Combined, the 2016 Republican field, at one point 17-people thick, spent 3,776 days running for president. If they'd run back-to-back instead of all at once, a nominating contest that ended today would have begun precisely on Jan. 1, 2006.
It's far more interesting to talk about the journey that led us to this point than it is to talk about the announcement that marks our destination. John Kasich, governor of Ohio, is going to drop out of the presidential race. Over the past 24 hours, the candidates that entered the race first (Ted Cruz) and last (Kasich) have both given up their long-shot fights, leaving the field to one Jeb Bush. Oops, sorry.
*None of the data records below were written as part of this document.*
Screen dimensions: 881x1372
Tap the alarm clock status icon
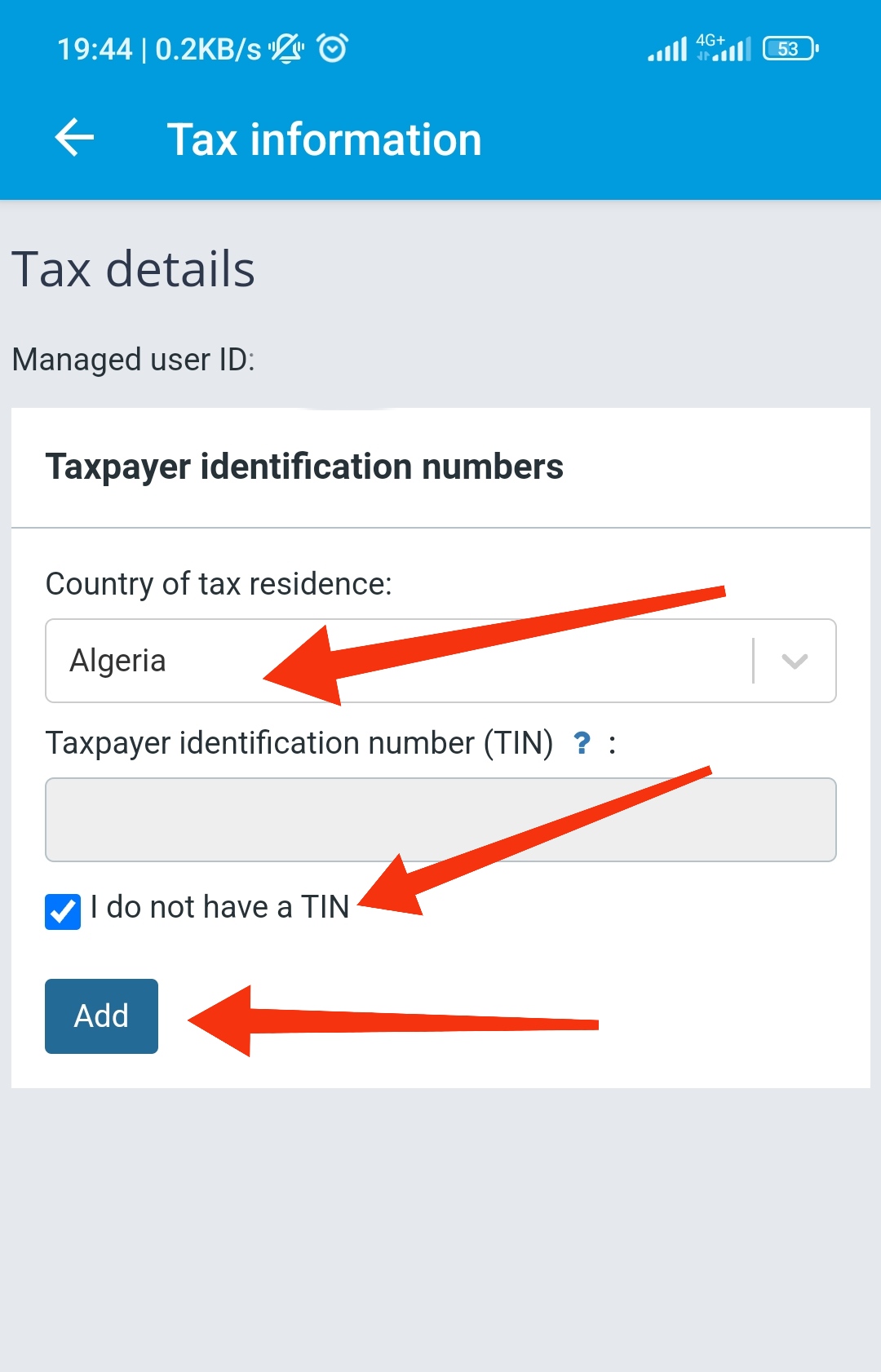(x=333, y=49)
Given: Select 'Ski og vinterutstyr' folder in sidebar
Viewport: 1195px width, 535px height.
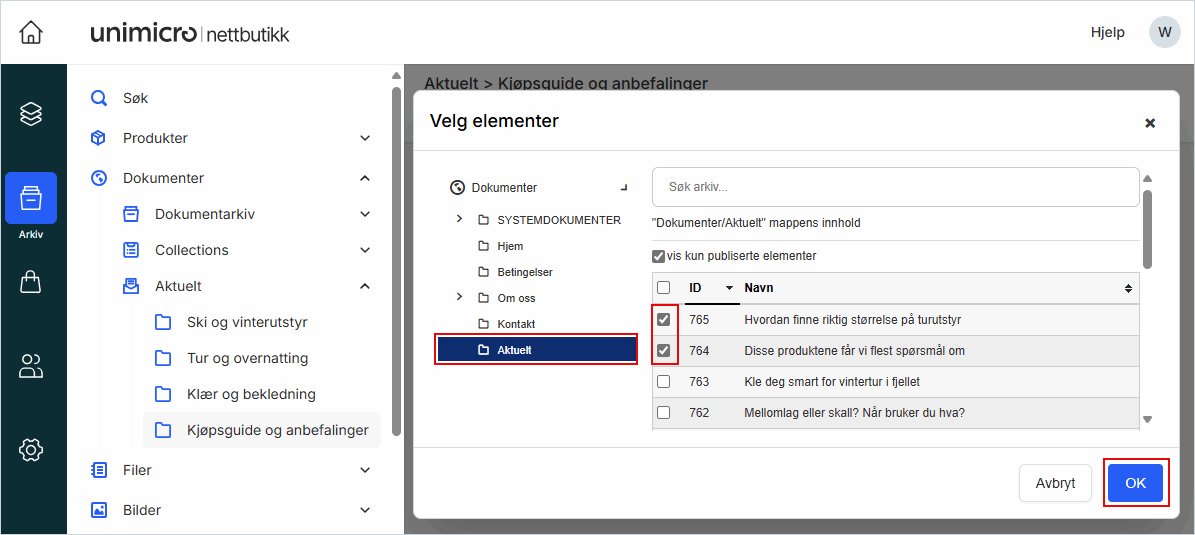Looking at the screenshot, I should (247, 322).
To Donald Trump.
Kasich's entry into the race was actually pretty smart, you may recall. He entered just before the first Republican debate, leveraging the small spike in polling that resulted to carve out a place for himself on the debate stage. (In doing so, he booted Rick Perry to the undercard — and then Perry became the first guy to drop out.) That move also defined Kasich's long-term strategy: get a spot in the top-tier and then stay there, no matter what happens.
Kasich won his home state of Ohio, which is more than some candidates can say. Those winner-take-all delegates accounted for 43 percent of Kasich's total delegate haul; he is still in fourth place in the delegate chase.
Here's a little factoid about John Kasich! Outside of Ohio, Kasich won a grand total of seven counties, by our count — including Trump's home county of Manhattan. Most of the delegates he won were in states with proportional delegate allocations.
Why'd he stick around so long? There wasn't much of a reason not to. His strategy was to win the nomination through the process of elimination. For the party to not give Trump the delegates he needed to clinch the nomination and then not vote for him at the convention. Then, on the second ballot, to hope that Cruz couldn't make the cut either. And then, as the party was looking around, frustrated, there in the corner, covered with a thin layer of dust, is the governor of a swing state, ready to go.
Trump's Indiana win proved to Cruz that sticking around wasn't worth it. Twelve hours later, after sticking around longer than he needed to one more time, Kasich agreed.